In the previous posts about the SCTP protocol, I promised a separate article about multi-homing. I think we have covered most of the basic topics and now it is time to review this killer feature. The behaviour of a multi-homed SCTP node is scattered around RFC 4960 and in this post I will present the most important aspects.
I think Section 6.4 has the best definition for multi-homing:
An SCTP endpoint is considered multi-homed if there are more than one transport address that can be used as a destination address to reach that endpoint.
What does this mean in practice? For example on fig. 1, host A and host B has got two routes between each other. With multi-homing you can add both paths to the association and in case of failure all the traffic will be transparently redirected to the other path.
figure 1: Multi-homing example
During association initialisation each endpoint may announce list of additional IP address that can be used for communication. Remember that the port number is the same for all addresses in this list. One association can't use more than one port number. One of the paths, between the endpoints, is considered PRIMARY. The others are used either when the primary goes down or when the upper layer implicitly requires the message to be sent to another IP address. In the following sections we will review each phase from the association life and describe what happens when multi-homing is used.

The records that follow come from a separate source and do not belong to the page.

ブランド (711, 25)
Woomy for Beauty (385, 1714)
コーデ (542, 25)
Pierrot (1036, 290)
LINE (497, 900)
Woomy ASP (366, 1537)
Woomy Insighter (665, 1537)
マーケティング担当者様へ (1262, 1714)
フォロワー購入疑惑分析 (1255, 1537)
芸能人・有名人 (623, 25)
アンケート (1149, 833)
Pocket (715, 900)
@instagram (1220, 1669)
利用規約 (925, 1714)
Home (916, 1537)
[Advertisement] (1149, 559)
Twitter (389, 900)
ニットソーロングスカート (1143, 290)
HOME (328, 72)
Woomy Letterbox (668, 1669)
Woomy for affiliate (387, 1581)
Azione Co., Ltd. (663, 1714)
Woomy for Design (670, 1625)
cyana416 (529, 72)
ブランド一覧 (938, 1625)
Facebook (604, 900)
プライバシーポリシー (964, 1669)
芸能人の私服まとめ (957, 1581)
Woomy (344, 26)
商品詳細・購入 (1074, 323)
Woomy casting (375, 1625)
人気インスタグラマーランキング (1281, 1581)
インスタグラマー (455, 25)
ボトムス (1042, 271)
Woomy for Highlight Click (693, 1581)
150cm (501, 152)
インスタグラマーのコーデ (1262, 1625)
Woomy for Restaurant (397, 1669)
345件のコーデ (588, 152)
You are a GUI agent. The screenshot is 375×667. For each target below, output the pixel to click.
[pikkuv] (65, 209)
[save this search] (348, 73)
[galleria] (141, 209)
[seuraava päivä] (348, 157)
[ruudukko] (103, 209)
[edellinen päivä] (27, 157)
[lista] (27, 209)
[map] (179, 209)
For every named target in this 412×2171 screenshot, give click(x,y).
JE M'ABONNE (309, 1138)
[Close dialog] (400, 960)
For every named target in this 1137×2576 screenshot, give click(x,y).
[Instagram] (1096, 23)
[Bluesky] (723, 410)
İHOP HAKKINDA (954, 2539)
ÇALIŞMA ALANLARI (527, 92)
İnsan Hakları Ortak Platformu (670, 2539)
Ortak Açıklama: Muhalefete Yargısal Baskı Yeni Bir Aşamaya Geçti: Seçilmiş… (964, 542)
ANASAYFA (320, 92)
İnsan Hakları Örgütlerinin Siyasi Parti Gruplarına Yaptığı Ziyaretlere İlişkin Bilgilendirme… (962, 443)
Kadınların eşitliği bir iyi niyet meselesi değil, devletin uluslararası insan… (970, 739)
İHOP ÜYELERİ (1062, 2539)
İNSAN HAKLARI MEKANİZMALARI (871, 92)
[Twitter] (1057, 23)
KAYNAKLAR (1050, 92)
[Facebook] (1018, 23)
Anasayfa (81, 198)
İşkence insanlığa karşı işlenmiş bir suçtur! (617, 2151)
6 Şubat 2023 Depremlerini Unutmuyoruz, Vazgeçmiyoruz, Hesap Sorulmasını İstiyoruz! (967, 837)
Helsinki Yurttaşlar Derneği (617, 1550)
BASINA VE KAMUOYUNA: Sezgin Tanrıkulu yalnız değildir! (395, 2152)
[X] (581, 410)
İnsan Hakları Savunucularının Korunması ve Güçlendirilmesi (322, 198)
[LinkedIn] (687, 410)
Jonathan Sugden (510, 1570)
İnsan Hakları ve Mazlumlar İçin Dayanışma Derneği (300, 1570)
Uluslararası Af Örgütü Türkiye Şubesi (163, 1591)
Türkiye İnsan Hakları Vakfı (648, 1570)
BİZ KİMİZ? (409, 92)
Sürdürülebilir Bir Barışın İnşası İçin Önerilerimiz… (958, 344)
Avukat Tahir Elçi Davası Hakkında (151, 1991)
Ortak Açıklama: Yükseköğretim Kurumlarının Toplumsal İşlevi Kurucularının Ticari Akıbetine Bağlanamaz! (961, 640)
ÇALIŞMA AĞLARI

Obtaining peer's IP addresses
If you need a refresher about SCTP association initialisation check this post. Section 5.1.2 explains how a SCTP endpoint can obtain the list with the IP addresses of its peer. There are three possibilities depending on the parameters included in the INIT/INIT ACK chunk:
No Host Name Address, IPv4 Address or IPv6 Address parameters present
There is no multi-homing in this scenario. The SCTP stack saves only the source IP address and port of the sender of the INIT/INIT ACK chunk.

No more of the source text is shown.